BEGIN EXTRACTED ENTRIES

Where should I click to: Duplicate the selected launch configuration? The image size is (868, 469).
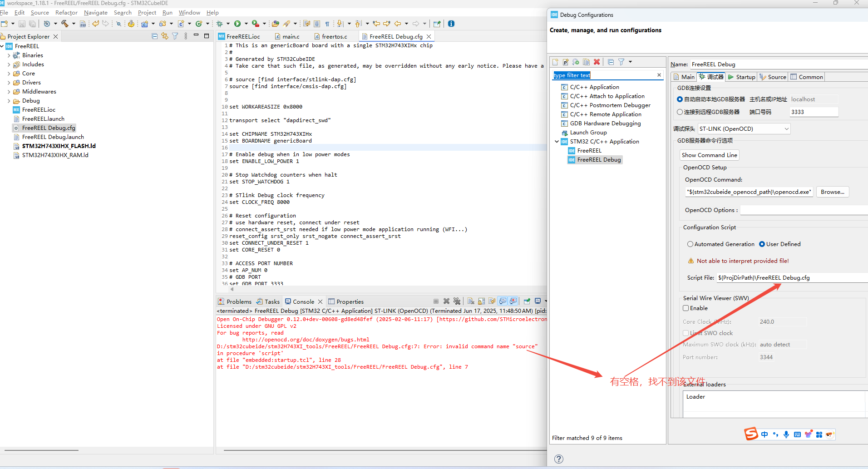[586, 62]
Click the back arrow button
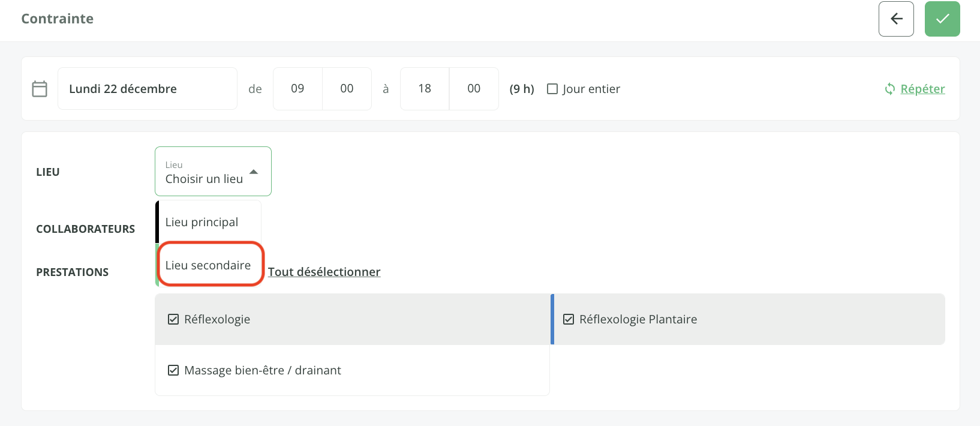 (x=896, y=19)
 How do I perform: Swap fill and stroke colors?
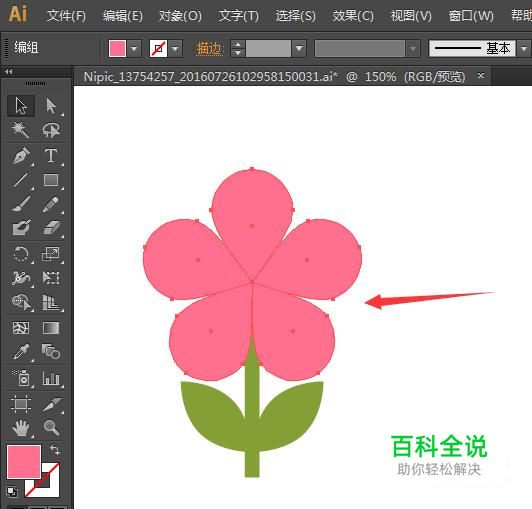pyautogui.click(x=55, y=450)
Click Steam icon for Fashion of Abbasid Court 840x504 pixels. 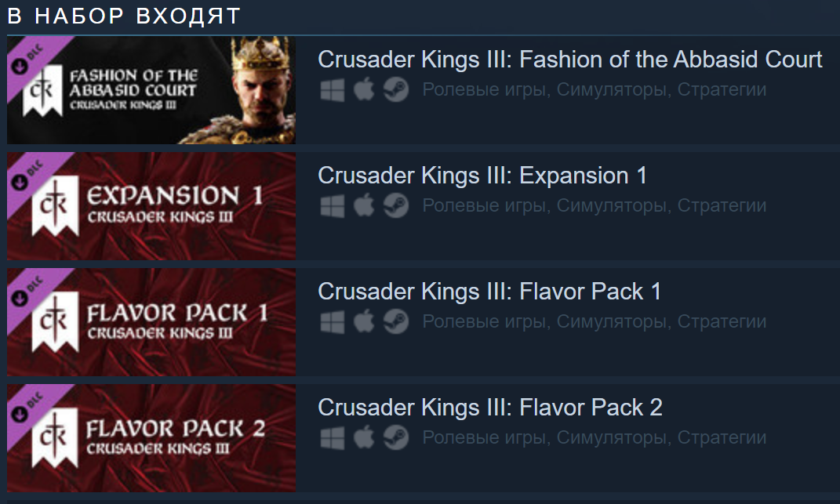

END EXTRACTED ENTRIES

The entries must be repeated exactly. Leave the images out.

Where should I click to: Duplicate the selected launch configuration? The image size is (868, 469).
[586, 62]
Click the back arrow button
 (x=896, y=19)
 How do I perform: Swap fill and stroke colors?
pyautogui.click(x=55, y=450)
Click Steam icon for Fashion of Abbasid Court 840x504 pixels. 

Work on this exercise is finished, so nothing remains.